文件权限解析

文件权限其实就是用户和用户组对文件或目录进行操作的权力。

文件的属性

     

    上图中显示详细信息文件的详细属性，以最后一行为例从左向右依次说明：

    1、drwxr-xr-x.  

        左起第一位：表示文件的类型，其中包括以下类型：

            -：普通文件

            d：目录

            l：符号链接文件（软链接）

            c：字符设备

            b：块设备

            p：命令管道

            s：套接字文件

        后面的9位：表示权限

        . ：表示文件有隐藏属性；

            可以使用命令lsattr来进行查看；

    2、数字（2）

        表示此文件被硬链接的次数；

    3、第一个root

        表示文件或目录属主；

    4、第二个root

        表示文件或目录属组；

    5、数字（4096）

        表示文件的大小，以字节为单位；

    6、Feb 3 20:54

        表示文件最近一次的修改时间；

    7、最后一项（Downloads)

        表示文件名；

---

文件的基本权限

    文件的权限    

        

        上面这一串字符中，第一位是文件的类型，后面的9位是文件的权限，一共包括4种不同的权限，分别为：

             r：表示读权限；

             w：表示写权限；

             x：表示执行权限；

             -：表示没有权限。

        这9位的权限以三位为一组，共分成三组，分别代表属主、属组和其它用户的权限；                  

                   d           rwx    r-x     r-x

                 文件类型     属主   属组   其它用户

            属主：表示文件或目录的所有者；

            属组：表示文件或目录的所有组；

            其它用户：表示既不是属主，也不是属组成员的用户；

            注意：root用户不受权限的限制。

            上例表示文件的属主拥有读写执行的权限；文件的属组和其它用户拥有读和执行的权限。

    权限对于目录和文件的不同意义

        权限对于文件的影响

            r：可读取文件的内容；

            w：可以编辑、修改文件的内容，但不能删除文件本身；

            x：可以被执行的权限，通常用于脚本。

            对于文件来说，权限主要是针对文件的内容而定义的，直接影响的是文件内的数据，如果想要删除文件则需要定义文件所在目录的权限。

        权限对于目录的影响

            r：可以浏览目录下的文件名，也就是说可以使用ls命令来查看目录中的内容；

            w：可以更改目录中的内容，其中包括以下操作：

                新建文件和目录；

                删除文件和目录；

                重命名文件和目录；

                移动文件和目录。

            x：表示用户是否可以进入目录作为工作目录，也就是说是否能够使用cd命令进入到目录中。

            下面举例进行说明：

            

            虽然test文件是用户rot所拥有，但由于只有r权限，依然不能修改文件的内容；

            

             这是test文件所在的目录的权限，可以看到rot用户对此目录拥有读、写、执行的权限；

            

             在test目录中删除test文件，可以正常删除，说明文件写（w）权限并不对文件本身的存在与否生效，如果我们将目录的（w)权限去掉，看下是否可以删除目录中的文件；

            

            现在目录中的w权限已经全部去除；

            

            再来删除目录中的文件，已经不能成功操作了。

            我们将test目录的r权限去除，如下图：

            

            可以查看目录本身属性，但是目录的内容却不能浏览了；此目录拥有了x权限，也就是说可能切换到test目录中，如下图：

            

            

            虽然已经进入了目录，而且由于拥有了w权限，还可以在目录中对文件进行操作，但还是无法浏览目录中文件列表。

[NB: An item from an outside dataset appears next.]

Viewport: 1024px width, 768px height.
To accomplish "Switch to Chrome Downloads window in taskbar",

            现在我们去掉x权限来看一下效果；

            

            我们给予了除了x的所有权限，目录已经无法进入了。

        注意：如果要开放目录给任何人浏览时，应用至少开放r和x权限，否则目录将无法正常查看。

    权限的匹配顺序

        当一个用户访问文件或目录时，是依照以下顺序进行权限匹配的：

            1、如果此用户为访问文件或目录的属主，则匹配属主的权限；否则

            2、如果此用户为属组的组成呗，则匹配属组的权限；否则

            3、匹配其他用户的权限。

    修改文件的属性与权限

        通过以下命令来进行文件的属主、属组修改以及权限的修改。

        chgrp：改变文件的属组；

            格式：chgrp [-R] 属组名 文件名/目录名

                -R：递归修改；

                

                

        chown：改变文件的属主；

            格式：chown [-R] 属主名：属组名 文件名/目录名

            此命令即可以单独修改属主或属组，也可以同时修改属主和属组；

                

                

                

                

        chmod：修改文件的权限；

            文件权限的表现方法有两种，一种是用字符表示（-rwxrwxrwx)，另一种是使用数字来表示(777)。

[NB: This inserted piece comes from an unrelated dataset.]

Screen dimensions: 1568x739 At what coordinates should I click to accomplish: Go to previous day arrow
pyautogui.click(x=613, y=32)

                格式：chmod [-R] 文件权限 文件名/目录名

            使用字符改变文件权限的方法：

                权限共有9位，每3位为一组，共分为3组，分别表示属主、属组和其它用户；使用字符来代表不同的用户：

                    u：属主

                    g：属组

                    o：其他用户

                    a：所有用户

                 权限的操作符：

                    +：增加权限

                    -：去除权限

                    =：设置权限

                

            使用数字改变权限的方法

                权限还可以使用数字表示，分别对应为：

                    r：4

                    w：2

                    x：1

                    -：0

                 例如：-rwxr-xr-x所对应的数字为[4+2+1][4+1][4+1]=755

                      

    上面介绍的三个命令在进行设置时，还可以参考其它文件的属性或权限进行设置。

        –reference ：参考其它文件的已有设置对文件进行设置。

        格式：chgrp/chown/chmod –reference 源文件 目标文件

            

            上例中是参考文件b的属组来设置文件a的属组。

            

            上例则是参考文件b的属主和属组来设置文件a。

            

            参考文件b的权限来设置文件a。    

---

修改默认权限

    当我们新建文件和目录时，会发现文件和目录的权限是不一样的，如下图

    

     创建后并没有做任何的修改，但文件的权限为644，而目录的权限为755，这是什么原因造成的呢？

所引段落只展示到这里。